* TASK DESCRIPTION *
Count the lines in the material below that contain the string "Click", matching case exactly, and reply with the number alone.

--- start EXTRACTED ENTRIES ---

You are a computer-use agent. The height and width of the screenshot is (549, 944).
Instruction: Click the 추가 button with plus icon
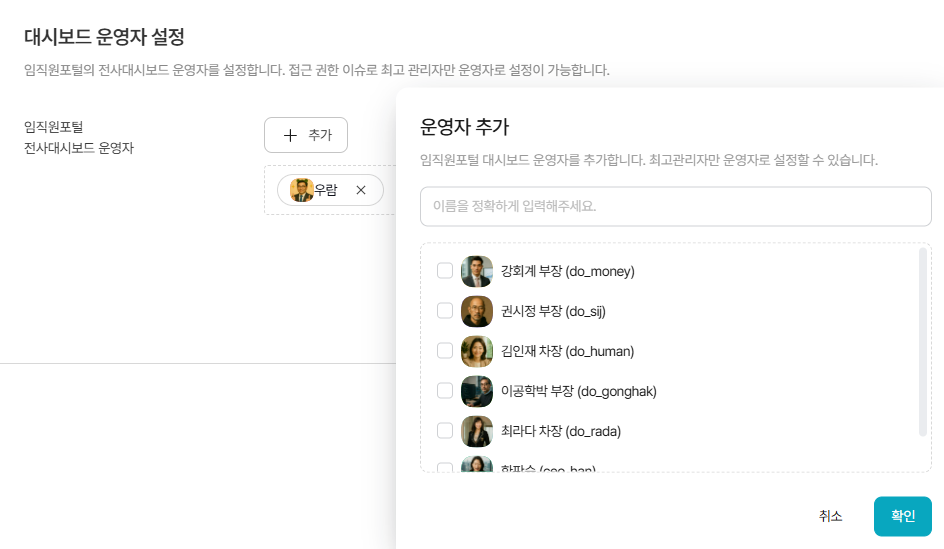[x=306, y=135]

--- end EXTRACTED ENTRIES ---
--- start EXTRACTED ENTRIES ---

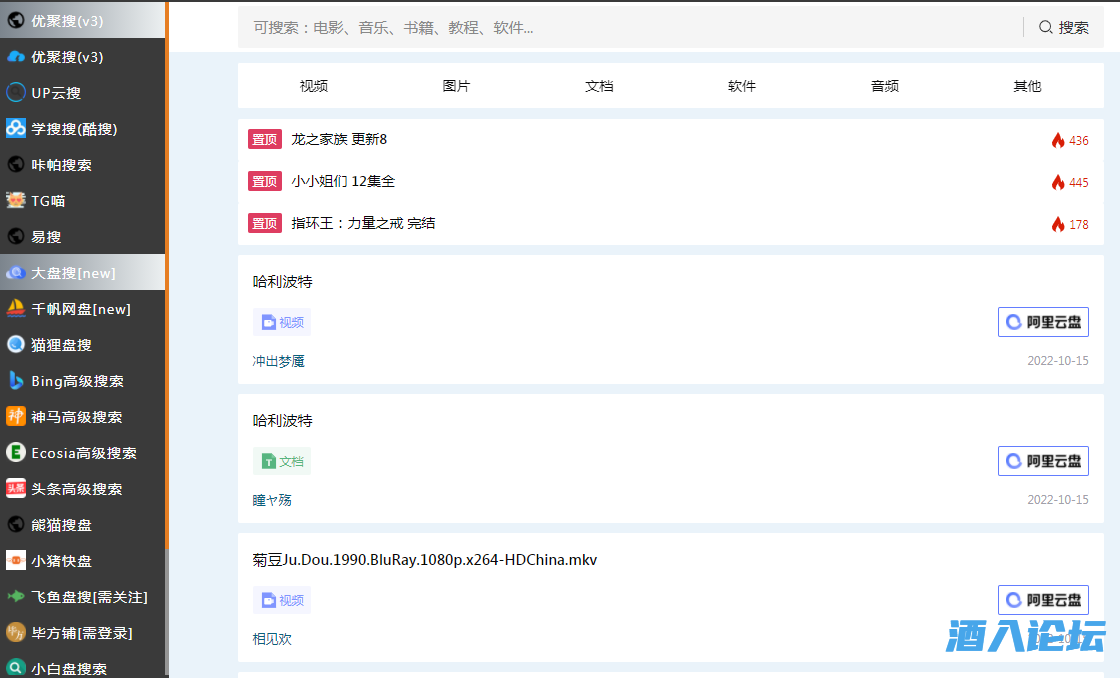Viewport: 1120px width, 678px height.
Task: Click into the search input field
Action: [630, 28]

--- end EXTRACTED ENTRIES ---

* EXERCISE RESULT *
2